今回は万福寺から六地蔵まで。萬福寺のデザインが興味深かったので紹介します。
萬福寺は、江戸時代の1654年に中国から渡来した隠元禅師が、1661年に開創した禅宗(黄檗宗)の大本山です。中国は明末・清初の時期にあたり、萬福寺は明朝の様式で建てられた日本では珍しい伽藍です。(→萬福寺公式HP)
最初の写真は、一番表にある総門(1693年再建)です。
この窟門(1768年)など、角の丸い中国風です。
中国っぽさを感じさせるのが、この整然とした石畳です。
正方形の白い石を◇◇◇に並べ、両脇は緑がかった切石(石條)で囲んでいます。緑の石材は、宇治川河床から採れる宇治石(輝緑凝灰岩)という石臼などに使われる材があるそうですが、ちょっと違うかな。
この石畳は龍の背のうろこを表しているそうで、伽藍の軸を貫き、総門前には龍の目として2つの井戸があります。風水的な発想です。
このように至る所に同じ石畳で統一されています。
日本の石畳だと変化を付けたりすると思うのですが、全体を一つの意志で統一するのが中国風かもしれません。
石畳は最後に法堂(1662年建立)まで続いています。
同じく法堂。卍くずしの匂欄が印象的です。
法堂の横にある、格子のはまった丸窓。
東側回廊に開梛(かいぱん)と呼ばれる巨大な木の魚が吊されています。
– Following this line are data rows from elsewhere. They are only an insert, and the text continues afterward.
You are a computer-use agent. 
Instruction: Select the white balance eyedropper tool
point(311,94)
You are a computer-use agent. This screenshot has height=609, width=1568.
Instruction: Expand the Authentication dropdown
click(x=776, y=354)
日常の行事や儀式の刻限を知らせる法器だそうです。萬福寺を代表するキャラクターになっていて、お土産物にこのデザインが多く使われていました。
どこから見ても中国風の香炉。
桃の模様が使われているのも特徴です。これは大雄宝殿(1668年建立)の桃戸。
桃は魔除けの意味があるそうです。
開山堂の垂れ幕にも桃が使われています。
境内の西側に石碑がありました。
中国でよく見かけるタイプの石碑です。
今の今まで、これは亀だと思っていたのですが、贔屓(ひいき)といって、龍の九匹の子の一匹なんだそうです。贔屓って動物だったのか・・・
→wikipediaの贔屓の項
境内の石畳はほとんどが最初に紹介した龍のモチーフの石畳なのですが、一ヶ所だけ違う石畳があります。
氷烈文(氷裂文?)という氷が割れたような不規則な文様です。
開山堂(1675年建立)は、隠元禅師を祀るお堂で、この石畳は開山堂に向かう道に使われています。氷烈文は日本海の波濤を表しているようです。(隠元が渡ったのは東シナ海を長崎までのようですが)
日本のお寺と違うデザインがそこかしこに見られるのが、萬福寺のひとつの楽しみ方かなと思います。